Lesetext:
>>
Die alte Gesetzesordnung mußte daher mit neuen Inhalten gefüllt werden. Für eine solche Rechtserneuerung waren planvolle und zielgerichtete Strategien nötig. Diese darzustellen ist Aufgabe dieses Referates.

II. Die neue Rechtsidee

Jeder Rechtsordnung, allem Recht liegt eine Vorstellung zugrunde, aus der sich seine Wahrheit und Richtigkeit ergibt. Diese Grundlage des Rechts, hier Rechtsidee genannt, bestimmt grundlegend jede Rechtsfindung. Die Rechtsidee beherrschen heißt damit, das Recht zu beherrschen.
<<
Angezeigtes Material:
>>
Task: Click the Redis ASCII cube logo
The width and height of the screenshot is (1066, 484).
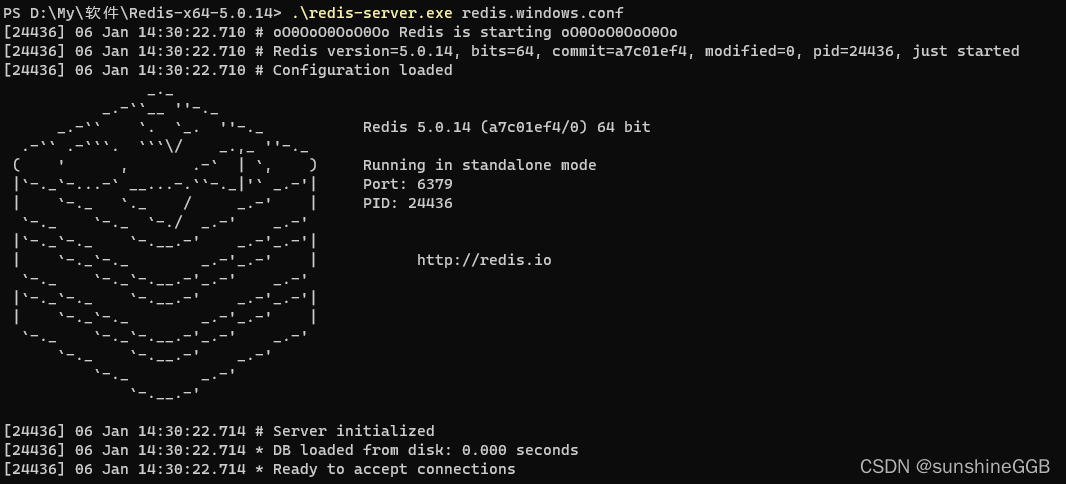Action: point(165,241)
<<
Aufgabe 1:
Beantworte anhand des Lesetextes kurz:
(a) Womit musste die alte Gesetzesordnung gefüllt werden?
(b) Was war für eine Rechtserneuerung nötig?
(c) Was heißt es laut Abschnitt II, die Rechtsidee zu beherrschen?
Aufgabe 2: Führe den Lesetext über die Rechtsidee nach seinem letzten Satz fort.

Lösung 1:
(a) Mit neuen Inhalten.
(b) Planvolle und zielgerichtete Strategien.
(c) Das Recht zu beherrschen.

Lösung 2:
1. Rechtsidee in der Weimarer Republik

Grundlage für das Gesetzesrecht in der Weimarer Republik war die liberale und rechtsstaatliche Verfassung. Die bis zur Machtergreifung vorherrschende Rechtslehre war zwar ein instrumentaler, nicht nach materialer Gerechtigkeit forschender Gesetzespositivismus bzw. Normativismus. Diesem zufolge war das Recht ausschließlich und lückenlos in den Gesetzen niedergelegt und mußte aus diesen geschöpft werden. Die Rechtslehre war somit prinzipiell unpolitisch und weltanschaulich neutral (Idee des formeller Rechtsstaats).

Die den Gesetzen zugrundeliegende Verfassung war jedoch im Sinne einer freiheitlichen Gesellschaftsordnung stark von liberalem Gedankengut beeinflußt.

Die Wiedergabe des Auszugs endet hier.